Die Goldberg-Variationen in der spannenden Deutung einer jungen Pianistin

Hamburg. Dass Bachs Goldberg-Variationen ein schwieriger Brocken sind, weiß jeder Pianist. Nicht nur gilt es, jede der 30 Veränderungen des Themas als eigenes kleines Kunstwerk auszugestalten - auch will jede dieser Perlen ihren Platz im großen Bogen des gesamten Werks ihren Platz finden.

Die gerade mal 20 Jahre alte Pianistin Annika Treutler machte sich im Steinway-Haus auf diesen langen und gefährlichen Weg. Ihr Konzept: Alle Stimmen laufen gleichberechtigt nebeneinander, queren einander, konkurrieren, beißen sich auch manchmal. Wo andere versuchen, die jeweiligen Einsätze des Themas in den Kanons herauszuheben auf Kosten der übrigen Stimmen, besteht Treutler darauf, dass das Thema es aushalten muss, auch mal heftig konterkariert zu werden.

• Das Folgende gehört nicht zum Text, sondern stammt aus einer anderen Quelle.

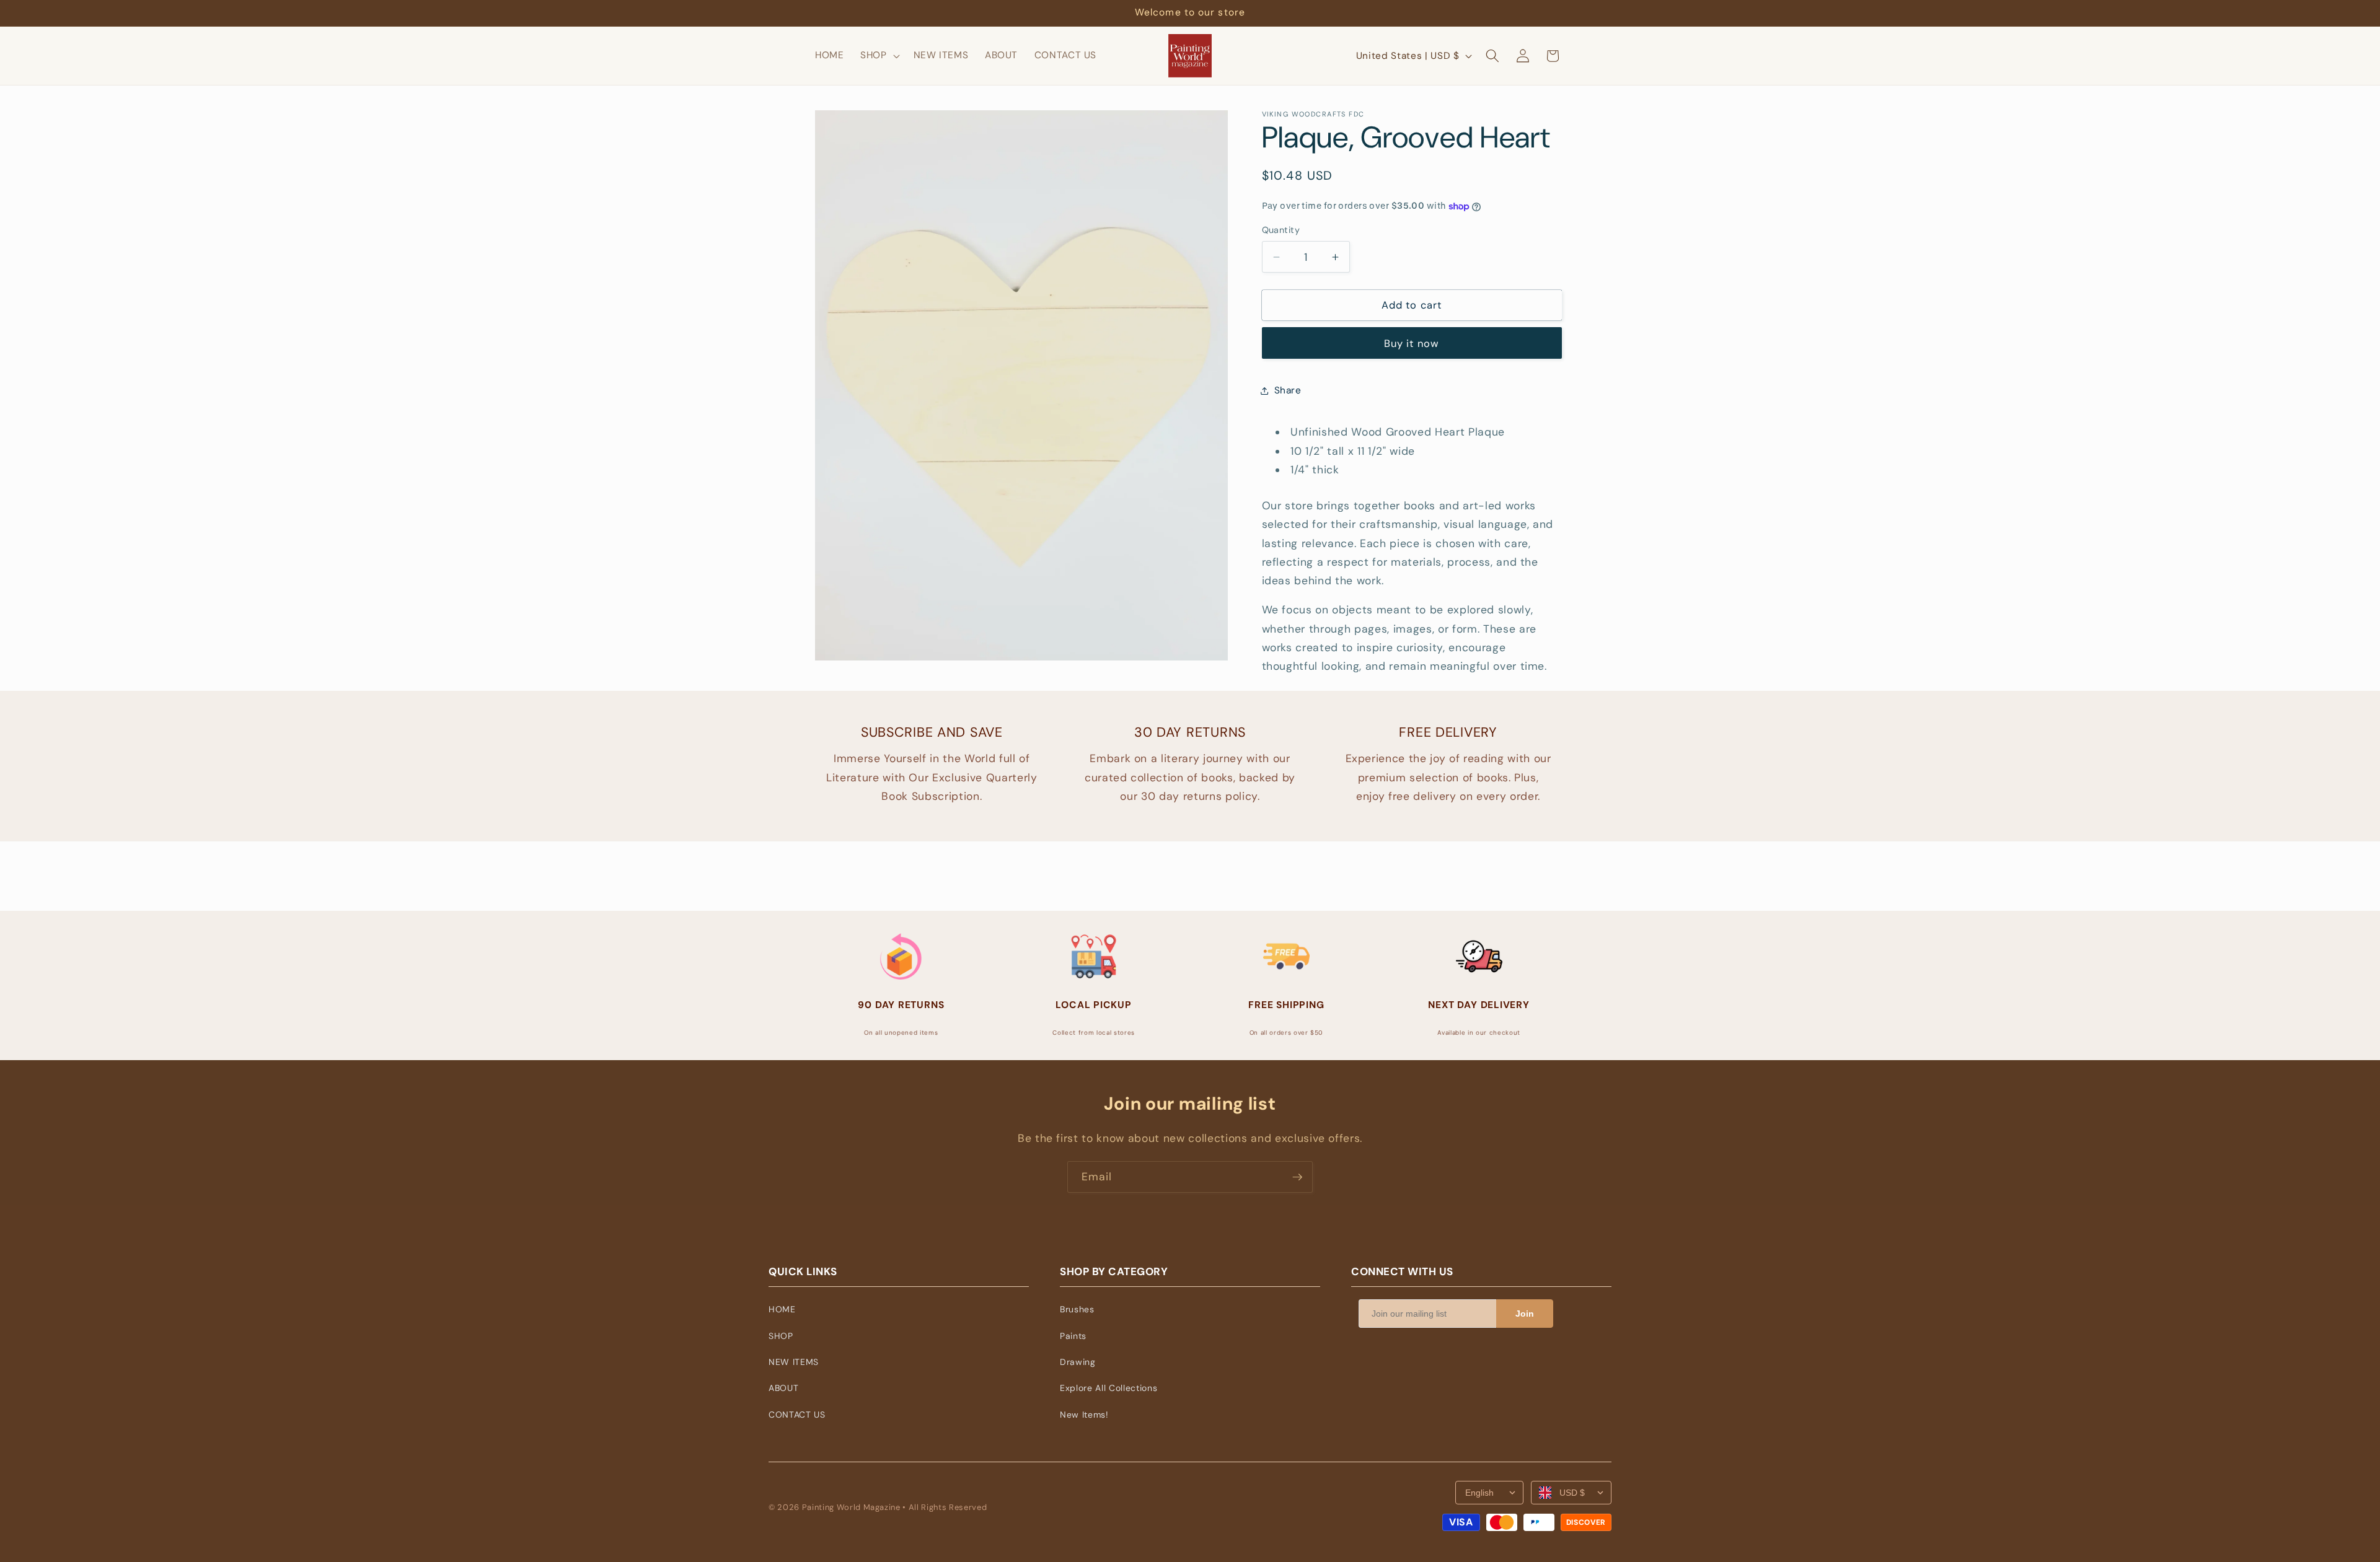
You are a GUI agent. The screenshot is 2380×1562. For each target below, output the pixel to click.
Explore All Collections (1108, 1387)
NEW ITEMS (794, 1361)
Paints (1073, 1335)
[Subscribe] (1297, 1177)
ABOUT (783, 1387)
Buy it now (1411, 343)
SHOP (781, 1335)
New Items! (1084, 1414)
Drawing (1078, 1361)
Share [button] (1288, 390)
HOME (782, 1309)
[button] (879, 56)
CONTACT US (797, 1414)
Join (1524, 1313)
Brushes (1077, 1309)
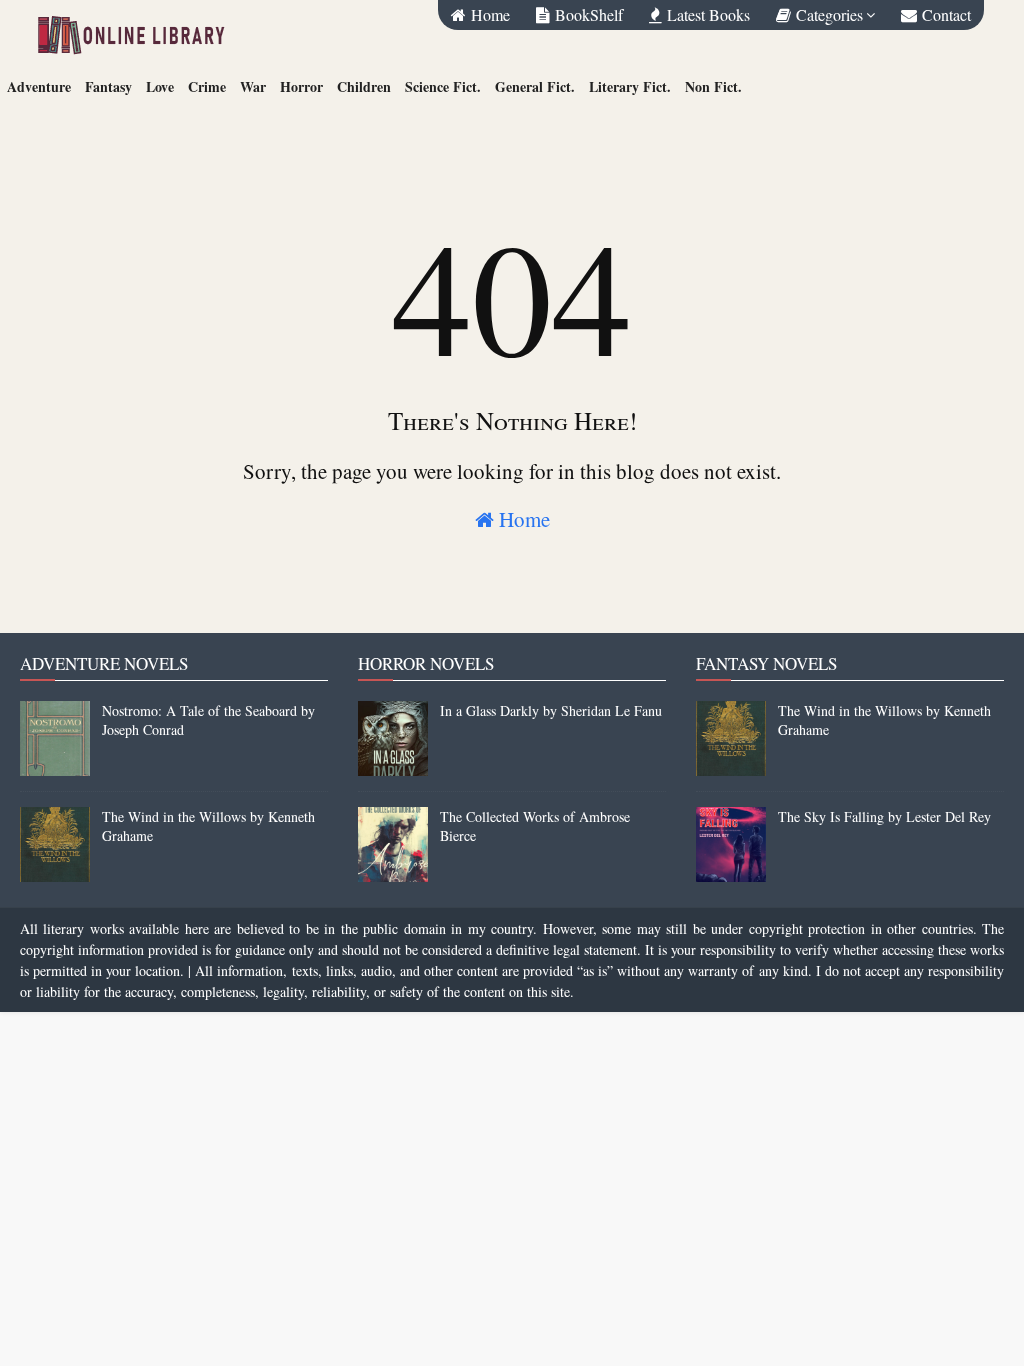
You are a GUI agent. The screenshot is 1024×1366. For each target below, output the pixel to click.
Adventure (39, 86)
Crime (207, 86)
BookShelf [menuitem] (586, 14)
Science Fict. (443, 86)
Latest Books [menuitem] (706, 14)
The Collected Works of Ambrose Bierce (535, 826)
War (253, 86)
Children (364, 86)
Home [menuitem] (488, 14)
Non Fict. (713, 86)
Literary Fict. (630, 86)
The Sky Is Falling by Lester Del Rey (884, 816)
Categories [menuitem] (827, 14)
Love (160, 86)
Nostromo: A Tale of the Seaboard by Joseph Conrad (208, 720)
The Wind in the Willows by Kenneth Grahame (208, 826)
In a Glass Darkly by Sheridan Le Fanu (551, 710)
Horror (301, 86)
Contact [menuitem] (944, 14)
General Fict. (535, 86)
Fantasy (108, 86)
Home (522, 519)
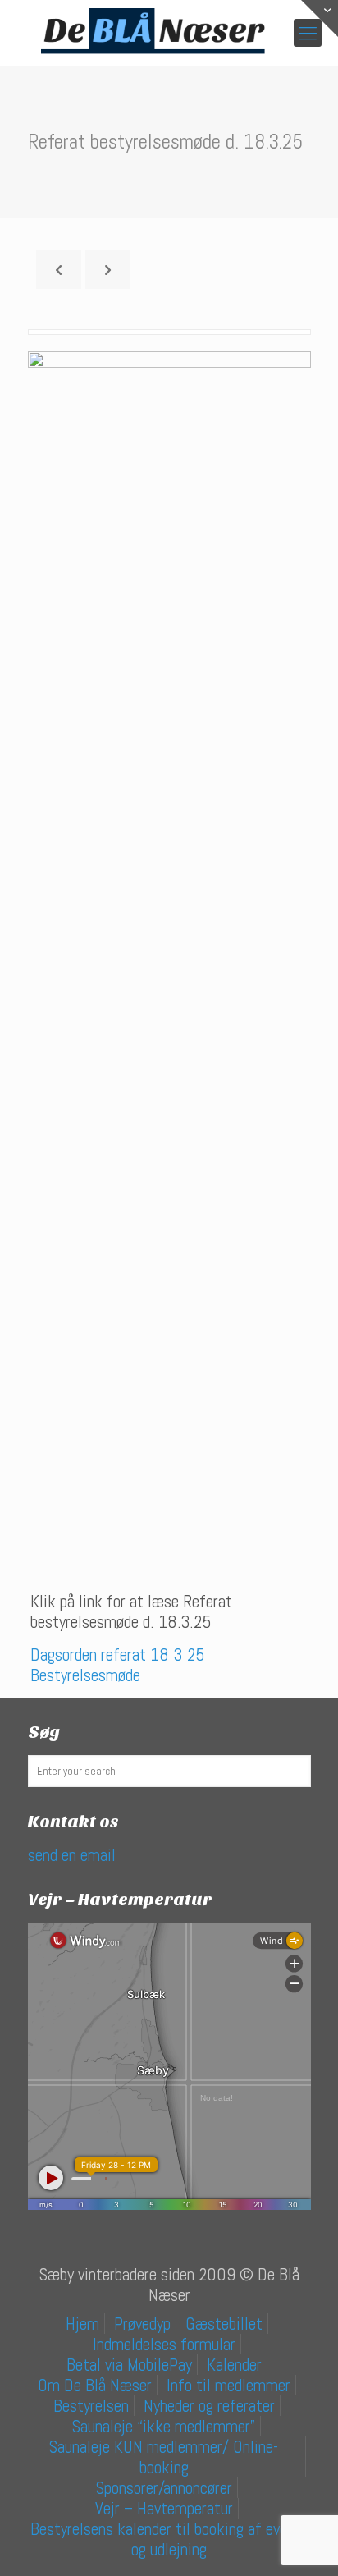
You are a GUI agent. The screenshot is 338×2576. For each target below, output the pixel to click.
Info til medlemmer (228, 2385)
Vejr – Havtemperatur (164, 2508)
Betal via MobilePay (129, 2365)
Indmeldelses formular (164, 2344)
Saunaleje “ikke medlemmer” (163, 2426)
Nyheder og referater (209, 2406)
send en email (72, 1855)
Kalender (234, 2365)
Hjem (82, 2323)
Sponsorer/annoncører (164, 2488)
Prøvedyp (142, 2323)
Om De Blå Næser (95, 2385)
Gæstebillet (224, 2323)
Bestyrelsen (91, 2406)
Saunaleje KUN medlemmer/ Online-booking (163, 2457)
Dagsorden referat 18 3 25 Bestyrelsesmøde (117, 1664)
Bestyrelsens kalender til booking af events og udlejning (169, 2539)
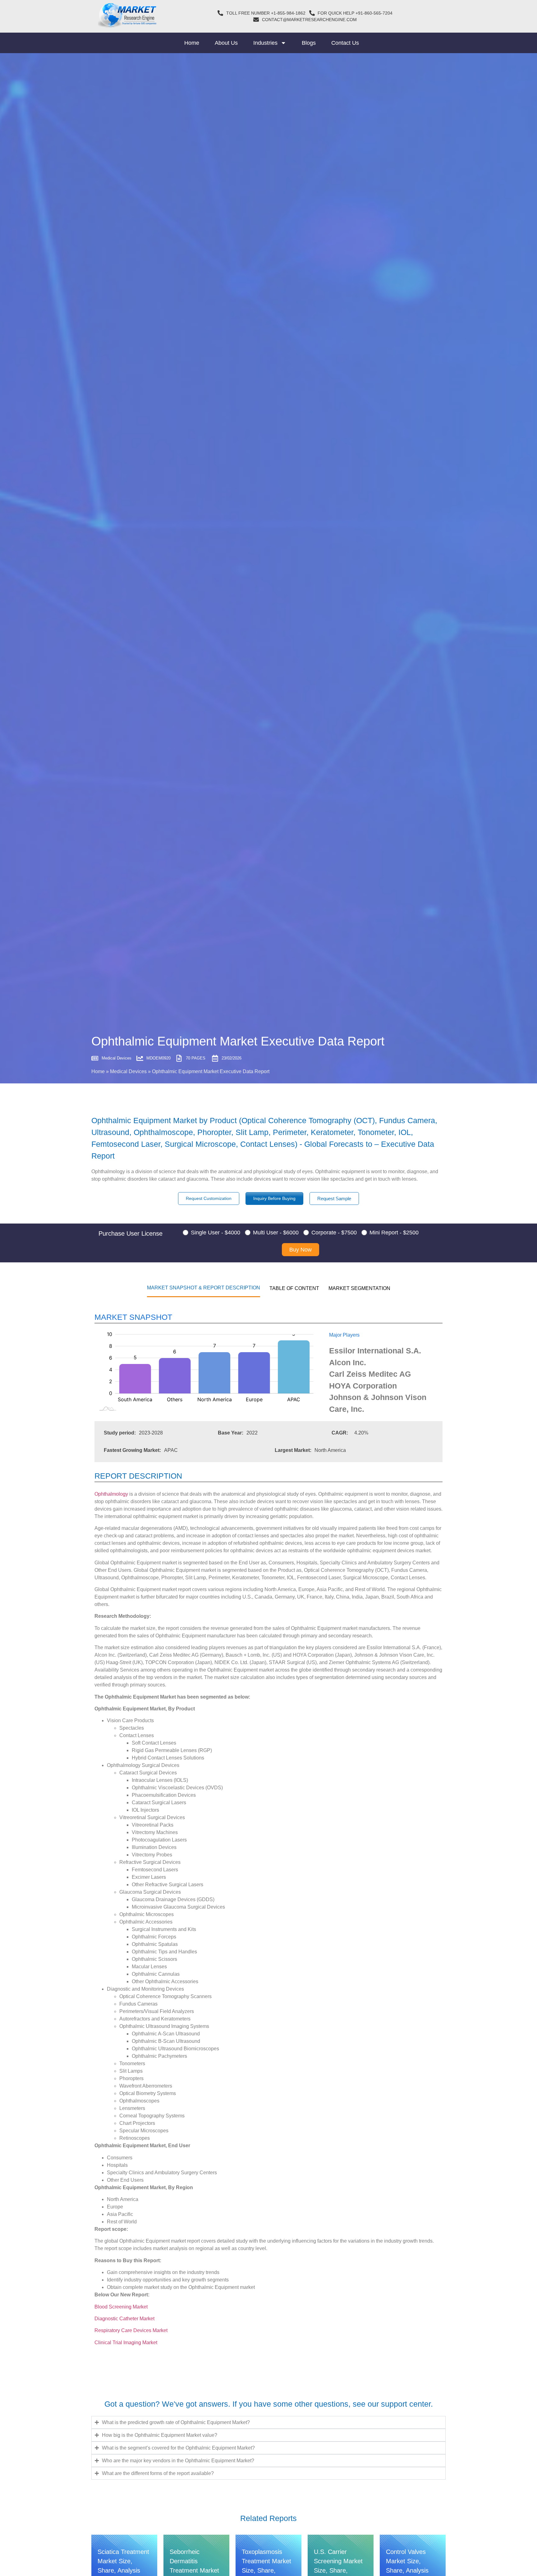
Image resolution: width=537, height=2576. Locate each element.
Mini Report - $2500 (394, 1232)
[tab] (203, 1287)
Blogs (309, 43)
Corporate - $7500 (334, 1232)
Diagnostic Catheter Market (125, 2318)
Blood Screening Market (121, 2306)
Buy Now (300, 1250)
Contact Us (345, 43)
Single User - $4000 (215, 1232)
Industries (265, 43)
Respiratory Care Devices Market (131, 2330)
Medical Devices (128, 1071)
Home (191, 43)
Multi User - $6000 (276, 1232)
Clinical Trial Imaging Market (126, 2342)
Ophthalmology (111, 1494)
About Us (226, 43)
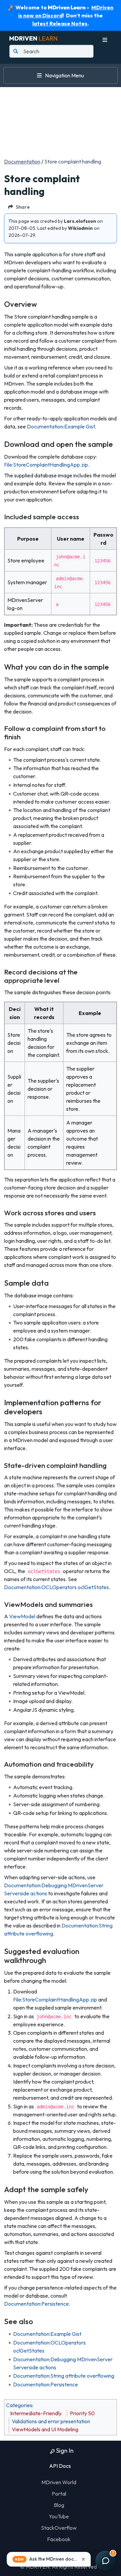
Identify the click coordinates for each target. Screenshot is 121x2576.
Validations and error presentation (51, 2421)
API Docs (59, 2465)
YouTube (59, 2516)
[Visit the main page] (33, 37)
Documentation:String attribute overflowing (63, 2375)
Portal (59, 2493)
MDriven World (58, 2482)
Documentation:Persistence (36, 2303)
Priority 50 (82, 2413)
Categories (19, 2405)
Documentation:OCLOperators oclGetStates (56, 1587)
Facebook (59, 2539)
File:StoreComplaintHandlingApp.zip (46, 464)
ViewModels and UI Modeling (45, 2429)
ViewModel (22, 1616)
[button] (49, 2559)
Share (23, 207)
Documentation (22, 161)
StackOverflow (59, 2527)
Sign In (64, 2450)
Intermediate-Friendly (36, 2413)
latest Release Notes (59, 23)
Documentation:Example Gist (61, 426)
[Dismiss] (83, 2559)
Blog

Dieses gleichwertige Nebeneinander führt zu hoch spannenden Klangerlebnissen, die gerade in den flächigen Überlagerungen der Stimmen die absolut kompromisslose Modernität von Bachs Tonsprache vorführen. Gesteigert wurde dieser Eindruck noch durch ein enormes Tempo, dass die Interpretin ausgerechnet in den extrem virtuosen Variationen an den Tag legt.

Von Anfang an ging sie dabei bewusst ein hohes Risiko ein und spielte nicht in erster Linie auf Sicherheit, sondern stellte ihre Idee des Werks in den Vordergrund. Da blieb bei den vertrackten Linienführungen des späteren Thomaskantors schon mal das eine oder andere auf der Strecke.

Der Eindruck am Ende: Hier waren schon deutlich die Konturen einer ganz eigenständigen Bach-Auffassung zu erkennen. Daran wird Annika Treutler ab jetzt immer neu arbeiten - ein Leben lang.